The survey data revealed three major trends driving what PwC refers to as a resilience revolution:

Business leaders overestimate Integration: For today’s organisations, an integrated resilience programme is essential.

It is no longer sufficient for organisations to address today’s complex and interconnected risks in silos. Businesses are actively moving towards an integrated resilience approach, centrally governing and aligning multiple resilience capabilities around protecting what matters most, and embedding the programme into operations and corporate culture.

 

Business leaders overestimate Leadership: Thriving in a precrisis environment necessitates an executive leader and highly skilled teams.

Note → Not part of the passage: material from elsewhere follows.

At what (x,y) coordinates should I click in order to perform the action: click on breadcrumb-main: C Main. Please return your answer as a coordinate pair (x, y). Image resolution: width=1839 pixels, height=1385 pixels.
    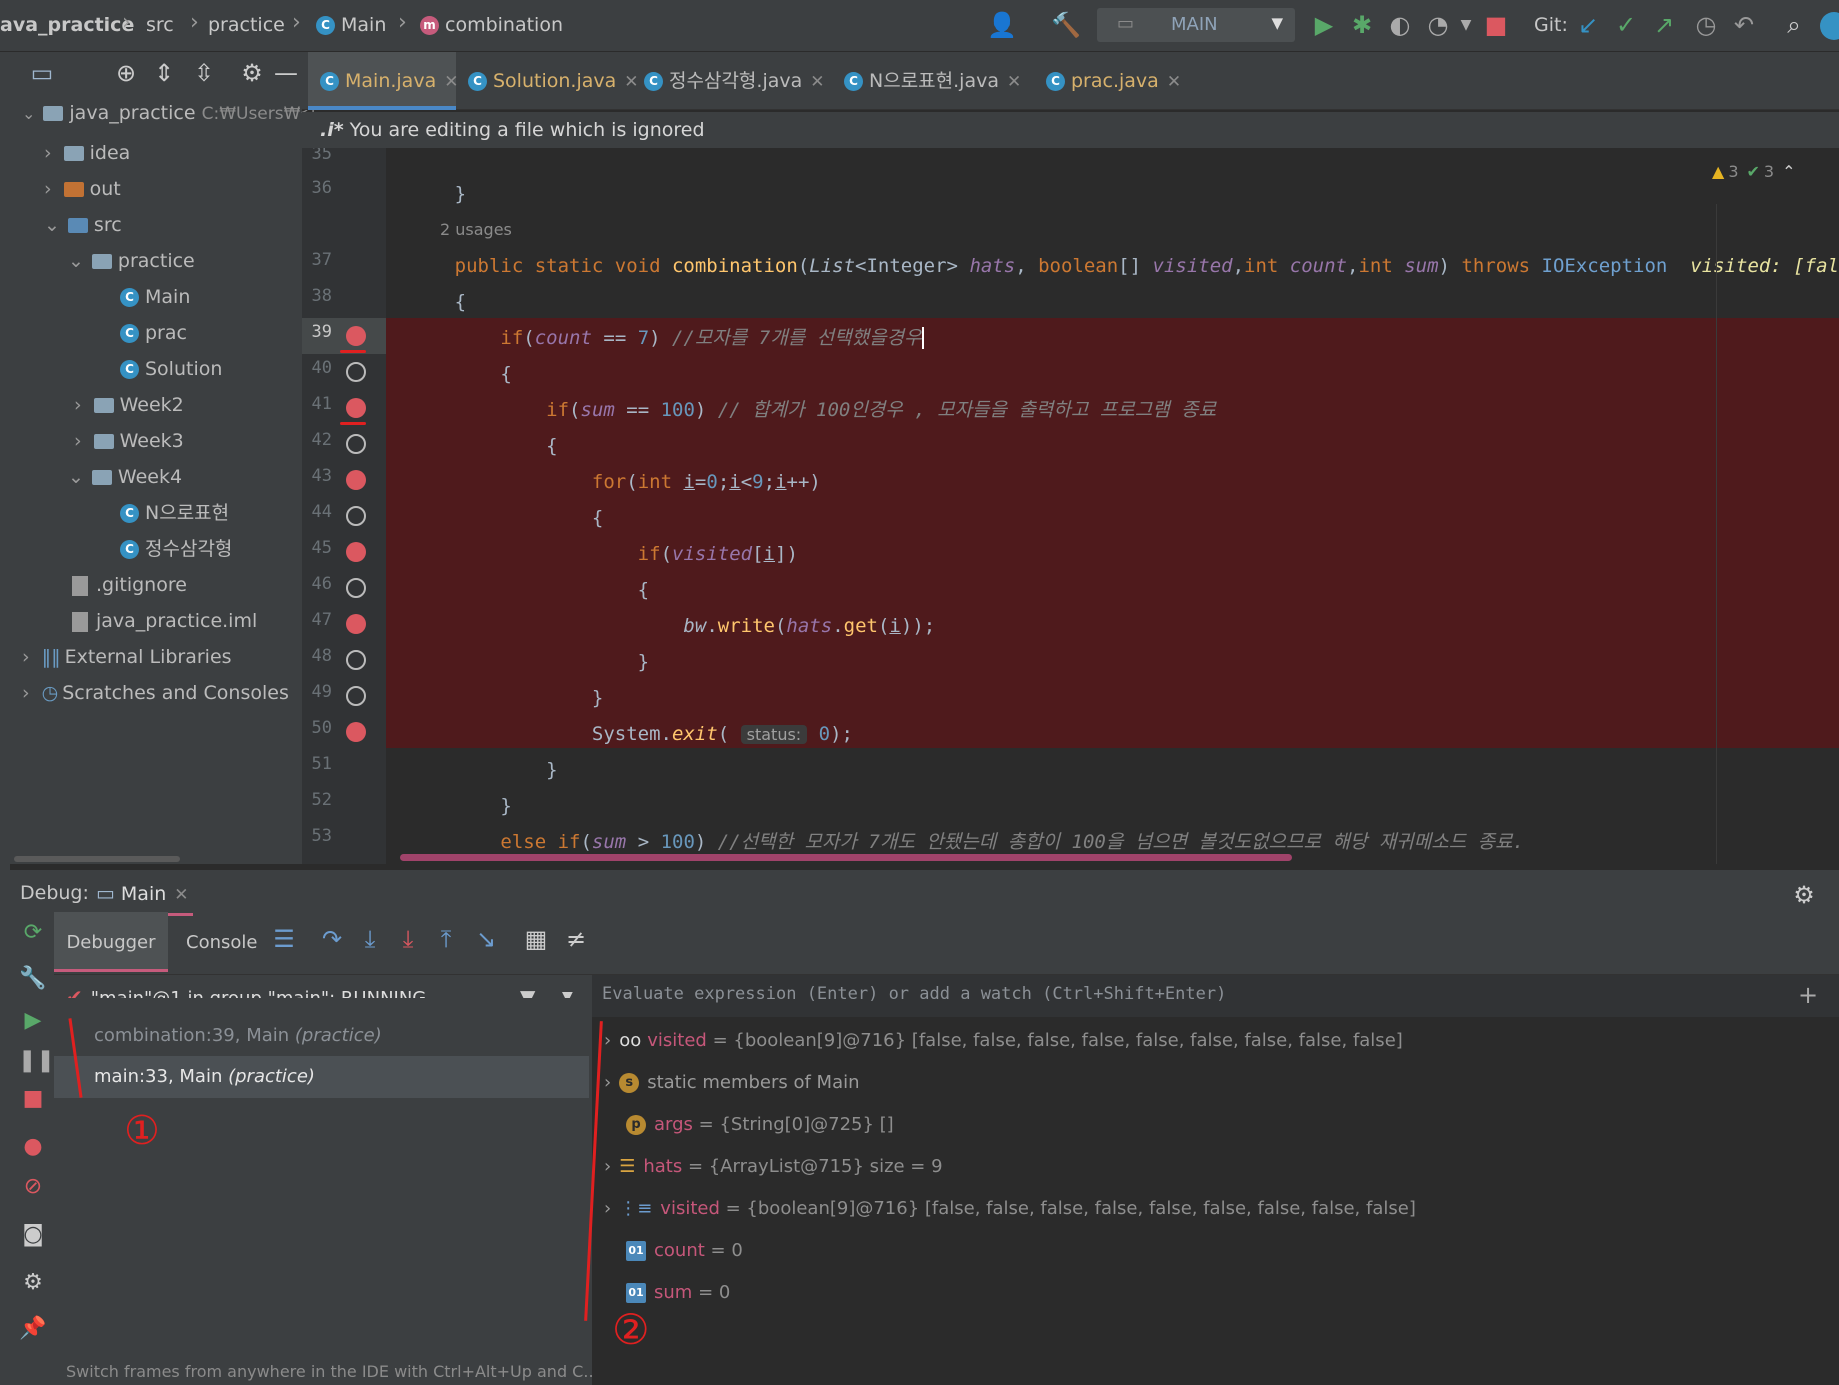
    Looking at the image, I should click on (351, 25).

A successful resilience strategy and programme require: (1) C-suite executive sponsorship; (2) a programme leader with clear responsibility; and (3) a skilled team to do the day-to-day work.

 

Business leaders overestimate Operational Resilience: It is critical to build operational resilience in the organisation around programme approaches.

Organisations must strengthen their operational resilience (OpRes) and ensure that enterprise planning and preparation are part of a larger, continuous cycle. Many businesses are adopting the core principles of an OpRes approach as they integrate their resilience programmes, focusing on protecting what matters most and prioritising investment based on what is critical to their organisation and stakeholders. This enables organisations to manage risks with high reliability while also increasing efficiency.

 

Those who have transitioned to an integrated resilience programme are significantly ahead in many core elements of OpRes, such as risk and threat assessment processes, exercising and testing, and service and process dependency mapping, allowing companies to build a robust corporate immune system that allows an organisation to adapt, flex, and move forward stronger.

 

According to the findings of PwC’s 2023 Global Crisis and Resilience Survey, 1,812 business leaders from 42 countries and industries shared their observations between September and November 2022.